Four ways to keep your connected healthcare device secure

You may have heard of the term ‘Internet of Things.’ 

This refers to the growing number of devices connecting to the internet worldwide, including driverless cars, drones and smart home security systems. 

Connected healthcare devices, like smart thermometers and wearable biosensors, are also forming a critical part of this network. They’re becoming increasingly common, with 50 billion devices predicted to be connected over the next ten years. 

However, due to the highly sensitive nature of the data they handle and receive, connected healthcare devices are becoming increasingly vulnerable to cyberattacks. These can have serious consequences for patient safety, medical staff and the healthcare industry as a whole. 
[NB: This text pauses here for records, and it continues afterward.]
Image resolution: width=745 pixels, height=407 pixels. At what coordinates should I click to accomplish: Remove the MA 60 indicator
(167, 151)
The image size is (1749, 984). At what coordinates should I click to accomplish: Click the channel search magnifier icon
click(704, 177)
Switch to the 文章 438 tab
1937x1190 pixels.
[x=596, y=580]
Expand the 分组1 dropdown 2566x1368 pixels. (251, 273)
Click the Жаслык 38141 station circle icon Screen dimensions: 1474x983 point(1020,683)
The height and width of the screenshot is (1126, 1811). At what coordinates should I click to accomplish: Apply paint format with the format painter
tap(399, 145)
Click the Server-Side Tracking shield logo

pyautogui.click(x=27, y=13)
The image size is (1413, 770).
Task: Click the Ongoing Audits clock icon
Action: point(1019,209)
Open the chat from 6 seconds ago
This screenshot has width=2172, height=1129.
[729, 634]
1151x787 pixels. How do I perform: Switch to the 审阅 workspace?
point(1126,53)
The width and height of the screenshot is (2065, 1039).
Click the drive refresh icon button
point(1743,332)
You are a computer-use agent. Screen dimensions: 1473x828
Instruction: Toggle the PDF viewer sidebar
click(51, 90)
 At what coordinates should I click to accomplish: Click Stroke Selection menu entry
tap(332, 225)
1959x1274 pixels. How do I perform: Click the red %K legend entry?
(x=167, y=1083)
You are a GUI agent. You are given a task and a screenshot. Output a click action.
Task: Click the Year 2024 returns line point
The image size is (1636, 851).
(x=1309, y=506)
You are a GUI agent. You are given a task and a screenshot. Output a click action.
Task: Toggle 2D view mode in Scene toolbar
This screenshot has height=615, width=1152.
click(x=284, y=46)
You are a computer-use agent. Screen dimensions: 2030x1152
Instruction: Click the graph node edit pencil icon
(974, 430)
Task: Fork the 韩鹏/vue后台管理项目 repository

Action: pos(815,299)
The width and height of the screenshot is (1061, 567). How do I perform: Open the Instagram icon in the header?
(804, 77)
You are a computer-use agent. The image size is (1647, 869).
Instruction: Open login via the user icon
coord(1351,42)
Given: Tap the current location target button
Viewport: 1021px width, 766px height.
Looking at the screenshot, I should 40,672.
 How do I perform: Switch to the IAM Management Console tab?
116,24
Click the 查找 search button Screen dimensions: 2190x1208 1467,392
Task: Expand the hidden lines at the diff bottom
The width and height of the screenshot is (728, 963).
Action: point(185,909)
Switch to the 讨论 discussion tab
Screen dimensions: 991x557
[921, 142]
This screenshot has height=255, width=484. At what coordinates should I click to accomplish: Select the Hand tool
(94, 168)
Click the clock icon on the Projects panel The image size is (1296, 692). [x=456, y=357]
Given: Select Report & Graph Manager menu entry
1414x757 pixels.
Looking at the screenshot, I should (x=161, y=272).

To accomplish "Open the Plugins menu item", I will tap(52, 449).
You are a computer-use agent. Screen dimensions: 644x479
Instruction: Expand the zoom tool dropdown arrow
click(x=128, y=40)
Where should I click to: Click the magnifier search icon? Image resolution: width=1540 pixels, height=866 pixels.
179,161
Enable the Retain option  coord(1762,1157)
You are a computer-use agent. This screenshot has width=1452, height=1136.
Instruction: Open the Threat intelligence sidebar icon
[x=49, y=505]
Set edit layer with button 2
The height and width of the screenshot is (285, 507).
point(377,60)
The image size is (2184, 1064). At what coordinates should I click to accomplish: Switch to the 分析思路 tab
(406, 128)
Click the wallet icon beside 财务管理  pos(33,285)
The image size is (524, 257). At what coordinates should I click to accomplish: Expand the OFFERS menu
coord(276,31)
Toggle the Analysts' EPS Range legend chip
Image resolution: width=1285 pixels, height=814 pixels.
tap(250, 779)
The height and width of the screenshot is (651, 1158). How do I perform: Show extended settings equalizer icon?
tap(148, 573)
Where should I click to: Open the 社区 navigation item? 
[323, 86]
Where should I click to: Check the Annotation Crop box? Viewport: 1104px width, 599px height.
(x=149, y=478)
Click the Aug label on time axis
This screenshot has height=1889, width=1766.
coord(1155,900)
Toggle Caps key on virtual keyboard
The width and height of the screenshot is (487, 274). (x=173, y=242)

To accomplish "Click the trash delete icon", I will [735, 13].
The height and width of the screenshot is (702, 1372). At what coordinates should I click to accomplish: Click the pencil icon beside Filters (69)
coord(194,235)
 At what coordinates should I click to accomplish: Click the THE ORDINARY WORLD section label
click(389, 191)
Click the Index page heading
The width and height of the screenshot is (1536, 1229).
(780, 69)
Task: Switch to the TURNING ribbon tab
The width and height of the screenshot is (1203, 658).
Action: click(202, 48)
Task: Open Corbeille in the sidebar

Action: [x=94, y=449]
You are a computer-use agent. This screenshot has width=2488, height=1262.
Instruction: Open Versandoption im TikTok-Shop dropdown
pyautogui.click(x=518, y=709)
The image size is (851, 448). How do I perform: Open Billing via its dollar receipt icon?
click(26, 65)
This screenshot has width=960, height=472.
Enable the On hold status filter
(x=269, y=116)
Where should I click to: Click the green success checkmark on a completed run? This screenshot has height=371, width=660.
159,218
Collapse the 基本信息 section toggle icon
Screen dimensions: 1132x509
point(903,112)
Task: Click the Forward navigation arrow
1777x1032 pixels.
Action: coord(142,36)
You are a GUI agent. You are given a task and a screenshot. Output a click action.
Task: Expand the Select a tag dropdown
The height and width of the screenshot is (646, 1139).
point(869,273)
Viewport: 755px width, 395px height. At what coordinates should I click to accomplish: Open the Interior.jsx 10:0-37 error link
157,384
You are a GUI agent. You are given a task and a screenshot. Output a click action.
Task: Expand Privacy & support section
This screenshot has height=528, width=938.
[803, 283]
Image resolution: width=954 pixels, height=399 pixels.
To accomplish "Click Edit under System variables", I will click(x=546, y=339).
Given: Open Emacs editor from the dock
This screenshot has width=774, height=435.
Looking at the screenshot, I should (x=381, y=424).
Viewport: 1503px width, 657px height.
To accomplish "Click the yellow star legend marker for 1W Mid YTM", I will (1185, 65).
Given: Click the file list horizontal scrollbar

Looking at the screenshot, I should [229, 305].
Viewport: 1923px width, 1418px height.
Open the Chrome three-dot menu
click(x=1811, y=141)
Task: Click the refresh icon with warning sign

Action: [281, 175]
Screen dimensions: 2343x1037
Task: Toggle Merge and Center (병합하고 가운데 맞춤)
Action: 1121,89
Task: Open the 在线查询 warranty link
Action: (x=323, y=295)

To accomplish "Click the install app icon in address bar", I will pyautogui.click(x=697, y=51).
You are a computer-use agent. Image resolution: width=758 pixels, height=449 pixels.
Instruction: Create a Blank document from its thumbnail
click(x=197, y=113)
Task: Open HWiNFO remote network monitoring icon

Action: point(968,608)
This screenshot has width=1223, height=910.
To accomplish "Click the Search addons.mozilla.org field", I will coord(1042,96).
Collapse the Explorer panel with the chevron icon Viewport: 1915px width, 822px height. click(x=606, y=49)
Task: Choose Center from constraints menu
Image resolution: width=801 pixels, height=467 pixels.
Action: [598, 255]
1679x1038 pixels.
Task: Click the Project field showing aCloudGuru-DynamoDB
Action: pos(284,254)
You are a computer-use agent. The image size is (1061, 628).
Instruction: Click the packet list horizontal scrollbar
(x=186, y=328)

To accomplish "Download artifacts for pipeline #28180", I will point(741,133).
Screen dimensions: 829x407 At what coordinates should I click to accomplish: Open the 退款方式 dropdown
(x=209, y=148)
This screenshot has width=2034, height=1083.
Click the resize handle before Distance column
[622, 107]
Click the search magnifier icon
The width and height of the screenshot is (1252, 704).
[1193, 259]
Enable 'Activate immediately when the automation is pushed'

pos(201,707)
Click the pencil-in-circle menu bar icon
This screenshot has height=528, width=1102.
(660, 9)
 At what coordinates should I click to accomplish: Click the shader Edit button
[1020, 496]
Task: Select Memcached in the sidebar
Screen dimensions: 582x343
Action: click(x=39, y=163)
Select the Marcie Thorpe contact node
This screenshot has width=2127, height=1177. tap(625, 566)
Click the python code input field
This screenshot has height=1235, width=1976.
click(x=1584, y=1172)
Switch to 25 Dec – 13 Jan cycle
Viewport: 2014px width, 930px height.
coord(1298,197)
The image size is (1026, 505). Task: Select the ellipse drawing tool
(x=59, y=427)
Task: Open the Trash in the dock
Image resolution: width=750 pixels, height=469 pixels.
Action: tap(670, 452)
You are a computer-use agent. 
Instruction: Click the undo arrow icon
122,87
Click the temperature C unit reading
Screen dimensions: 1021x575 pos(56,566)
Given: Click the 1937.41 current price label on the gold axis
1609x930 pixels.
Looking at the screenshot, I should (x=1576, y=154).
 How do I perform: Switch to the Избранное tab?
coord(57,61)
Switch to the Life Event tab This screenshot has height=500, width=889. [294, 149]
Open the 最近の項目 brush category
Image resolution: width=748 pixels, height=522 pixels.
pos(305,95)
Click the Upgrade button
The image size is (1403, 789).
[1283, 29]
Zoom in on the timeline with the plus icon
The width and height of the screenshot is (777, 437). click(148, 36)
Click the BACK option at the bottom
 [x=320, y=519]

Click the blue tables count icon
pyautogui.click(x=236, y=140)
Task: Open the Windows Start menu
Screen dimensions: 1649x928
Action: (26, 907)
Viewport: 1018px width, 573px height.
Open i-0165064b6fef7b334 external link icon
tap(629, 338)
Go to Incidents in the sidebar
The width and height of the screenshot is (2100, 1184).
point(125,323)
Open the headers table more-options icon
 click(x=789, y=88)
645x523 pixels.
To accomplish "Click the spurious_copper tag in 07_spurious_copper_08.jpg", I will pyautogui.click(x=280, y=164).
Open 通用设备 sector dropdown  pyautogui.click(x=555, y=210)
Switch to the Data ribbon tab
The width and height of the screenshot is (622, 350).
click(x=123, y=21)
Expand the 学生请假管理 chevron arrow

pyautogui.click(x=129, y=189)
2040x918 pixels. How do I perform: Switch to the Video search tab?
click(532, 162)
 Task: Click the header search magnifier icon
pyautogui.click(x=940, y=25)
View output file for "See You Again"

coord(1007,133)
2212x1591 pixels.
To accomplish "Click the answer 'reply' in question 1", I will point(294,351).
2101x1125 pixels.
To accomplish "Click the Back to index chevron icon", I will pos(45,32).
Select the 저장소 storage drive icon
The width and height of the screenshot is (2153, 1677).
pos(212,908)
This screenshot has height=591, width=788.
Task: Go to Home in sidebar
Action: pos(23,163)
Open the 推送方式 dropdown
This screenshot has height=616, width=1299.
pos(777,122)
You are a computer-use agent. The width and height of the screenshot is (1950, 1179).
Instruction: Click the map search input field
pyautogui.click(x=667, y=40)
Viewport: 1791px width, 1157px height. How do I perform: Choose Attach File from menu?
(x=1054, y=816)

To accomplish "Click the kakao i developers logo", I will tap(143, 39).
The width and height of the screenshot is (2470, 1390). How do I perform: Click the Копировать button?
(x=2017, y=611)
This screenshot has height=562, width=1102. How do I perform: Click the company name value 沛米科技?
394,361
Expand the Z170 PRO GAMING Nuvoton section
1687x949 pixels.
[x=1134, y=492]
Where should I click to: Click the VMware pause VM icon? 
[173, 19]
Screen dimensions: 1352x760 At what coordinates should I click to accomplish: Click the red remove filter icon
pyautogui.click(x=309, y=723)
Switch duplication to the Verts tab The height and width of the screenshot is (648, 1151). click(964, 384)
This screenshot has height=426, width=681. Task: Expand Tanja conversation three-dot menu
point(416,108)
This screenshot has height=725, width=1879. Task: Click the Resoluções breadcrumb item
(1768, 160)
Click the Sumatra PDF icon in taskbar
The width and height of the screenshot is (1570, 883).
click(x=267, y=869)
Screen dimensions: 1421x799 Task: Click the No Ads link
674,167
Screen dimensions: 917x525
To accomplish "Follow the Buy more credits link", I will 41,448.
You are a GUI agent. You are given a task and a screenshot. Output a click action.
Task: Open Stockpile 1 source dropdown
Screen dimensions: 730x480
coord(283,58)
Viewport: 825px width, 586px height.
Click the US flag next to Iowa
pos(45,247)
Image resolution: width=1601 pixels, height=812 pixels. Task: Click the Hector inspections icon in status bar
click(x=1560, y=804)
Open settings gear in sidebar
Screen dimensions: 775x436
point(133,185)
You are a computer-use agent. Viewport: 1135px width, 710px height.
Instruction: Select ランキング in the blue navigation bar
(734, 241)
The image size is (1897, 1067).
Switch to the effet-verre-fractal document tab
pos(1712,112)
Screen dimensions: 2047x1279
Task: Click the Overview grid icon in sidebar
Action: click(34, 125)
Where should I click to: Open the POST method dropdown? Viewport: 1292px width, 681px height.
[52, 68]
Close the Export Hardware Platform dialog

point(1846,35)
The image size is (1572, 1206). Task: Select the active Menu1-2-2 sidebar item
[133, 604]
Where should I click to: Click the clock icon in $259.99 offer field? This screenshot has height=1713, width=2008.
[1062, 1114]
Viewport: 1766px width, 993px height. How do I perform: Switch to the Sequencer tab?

So how can I keep my connected healthcare device secure? Here are five simple steps: 

  1. Reviewing what apps and services have access to your data 

From heart-rate monitoring to biometric scanners, the medical Internet of Things (IoT) can encompass hundreds of devices at any one time. Therefore, it’s important to know who or what is accessing your data, and from where. Implementing access controls that specify which users, applications or services have access to certain devices’ data, and the operations they’re allowed to perform, can help control and restrict access to sensitive health information. 

  1. Updating passwords

Change any default usernames and passwords once your healthcare devices are registered and connected to a network. Strong passwords containing a combination of letters, numbers and special characters can make it harder for hackers to access patient data stored on devices, and ideally are not re-used between services. It’s also important to consider multi-factor authentication, which requires two or more validation methods to access devices. 

  1. Patching all your networked systems

Patching devices across your network can help address security vulnerabilities by repairing flaws identified after new software is updated or installed. Malicious users typically look for the weakest link, so even if a healthcare device is up to date and protected by a secure password, if they can get past your home network or mobile device, they may find an easier route in. Keeping everything up to date and secure will make it harder on all fronts. It’s also important to regularly audit the devices already in your home to check whether any software needs updating.

  1. Encrypting data

As the vast majority of data stored in connected healthcare devices is extremely sensitive, it’s important to turn on data encryption in transit and at rest. This turns data into a series of numbers or ciphertext that can only be read with an encryption key, meaning hackers cannot decipher health information even if they gain access to the network.